Cordilleran Section - 111th Annual Meeting (11–13 May 2015)

Paper No. 11
Presentation Time: 1:30 PM-5:30 PM

CLASTIC SEDIMENTOLOGY, STRATAL ARCHITECTURE AND PRELIMINARY SEQUENCE STRATIGRAPHIC FRAMEWORK OF UPPER CRETACEOUS SHELF, SHOREFACE, AND FLUVIO-DELTAIC DEPOSITS, SHIVUGAK BLUFFS, NORTH SLOPE OF ALASKA


VAN DER KOLK, Dolores, Jackson School of Geosciences, The University of Texas at Austin, Bureau of Economic Geology, 10100 Burnet Road Building 130, Austin, TX 78758, FLAIG, Peter P., Bureau of Economic Geology, The University of Texas at Austin, Jackson School of Geosciences, 10100 Burnet Rd, Austin, TX 78758 and HASIOTIS, Stephen T., Department of Geology, University of Kansas, 1475 Jayhawk Blvd, Lindley Hall, rm 120, Lawrence, KS 66045, dvdk@utexas.edu

World-class rock exposures (90 to 120 m high; 11 km long), located at the eastern boundary of the National Petroleum Reserve–Alaska, preserve one of the farthest northern continuous stratigraphic records of the Late Cretaceous (Santonian to Campanian) Arctic Ocean shoreline and coastal plain.

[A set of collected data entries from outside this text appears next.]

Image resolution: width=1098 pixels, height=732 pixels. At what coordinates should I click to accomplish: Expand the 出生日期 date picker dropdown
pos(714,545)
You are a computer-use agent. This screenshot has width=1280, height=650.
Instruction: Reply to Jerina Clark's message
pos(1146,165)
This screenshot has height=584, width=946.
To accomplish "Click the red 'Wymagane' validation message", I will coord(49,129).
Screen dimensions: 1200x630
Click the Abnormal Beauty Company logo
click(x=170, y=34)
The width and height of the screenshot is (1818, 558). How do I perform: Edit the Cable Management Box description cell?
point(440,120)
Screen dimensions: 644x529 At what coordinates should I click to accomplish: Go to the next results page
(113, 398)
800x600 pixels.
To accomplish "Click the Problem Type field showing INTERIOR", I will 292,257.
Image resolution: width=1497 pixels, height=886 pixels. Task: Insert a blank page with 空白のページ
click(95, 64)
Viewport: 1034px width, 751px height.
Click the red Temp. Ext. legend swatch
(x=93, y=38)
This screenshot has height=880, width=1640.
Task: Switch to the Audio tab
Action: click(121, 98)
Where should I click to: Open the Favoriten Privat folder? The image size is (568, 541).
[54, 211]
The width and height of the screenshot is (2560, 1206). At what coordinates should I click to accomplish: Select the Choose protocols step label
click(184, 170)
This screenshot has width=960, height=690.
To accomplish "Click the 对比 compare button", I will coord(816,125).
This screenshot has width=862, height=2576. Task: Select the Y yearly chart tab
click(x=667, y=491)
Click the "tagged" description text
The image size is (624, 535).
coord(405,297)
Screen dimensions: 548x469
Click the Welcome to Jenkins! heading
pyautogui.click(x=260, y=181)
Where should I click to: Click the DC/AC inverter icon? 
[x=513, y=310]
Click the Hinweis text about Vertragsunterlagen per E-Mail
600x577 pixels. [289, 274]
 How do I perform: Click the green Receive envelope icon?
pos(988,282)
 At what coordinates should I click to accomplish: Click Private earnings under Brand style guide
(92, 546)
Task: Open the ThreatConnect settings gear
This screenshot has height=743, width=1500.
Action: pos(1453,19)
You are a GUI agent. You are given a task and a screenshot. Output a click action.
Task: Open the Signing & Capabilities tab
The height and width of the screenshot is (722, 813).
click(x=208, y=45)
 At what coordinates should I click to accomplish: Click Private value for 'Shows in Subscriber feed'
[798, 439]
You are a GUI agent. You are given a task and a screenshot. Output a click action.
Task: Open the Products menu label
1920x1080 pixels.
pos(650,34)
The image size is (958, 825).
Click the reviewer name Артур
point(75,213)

This locality, known as Shivugak Bluffs, preserves the interfingering relationship between shelf, shallow marine, and deltaic deposits of the lower Schrader Bluff Formation with the continental fluvial and coastal plain deposits of the Prince Creek Formation. This investigation summarizes the grain size, sedimentary structures, bedform thicknesses, sandbody geometries, ichnology, megafauna, and flora of approximately 630 m (2,067 ft) of measured stratigraphic section at Shivugak Bluffs. Data suggests that this complex Arctic coastline, preserved at Shivugak Bluffs, evolved from wave- and storm-dominated environments to a mainly fluvial-dominated system. Sandbodies at the base of Shivugak Bluffs contain mostly hummocky and swaley cross-stratification, interpreted as prograding wave- and storm-dominated shoreface and/or deltaic deposits, while the upper 200 m (656 ft) of section is interpreted as a muddy, prograding fluvially dominated delta. Preliminary results from high-resolution photography of sandbodies suggest that longshore drift may have played a significant role in controlling coastline morphology. A combination of longshore drift and lobe switching may be mechanisms that helped produce a fluvial-dominated system along a wave-dominated coastline. A 533 m (1,749 ft) thick composite section from Shivugak Bluffs was correlated with publicly available surface and subsurface data to create a dip-oriented cross section between Shivugak Bluffs and the Toolik River area.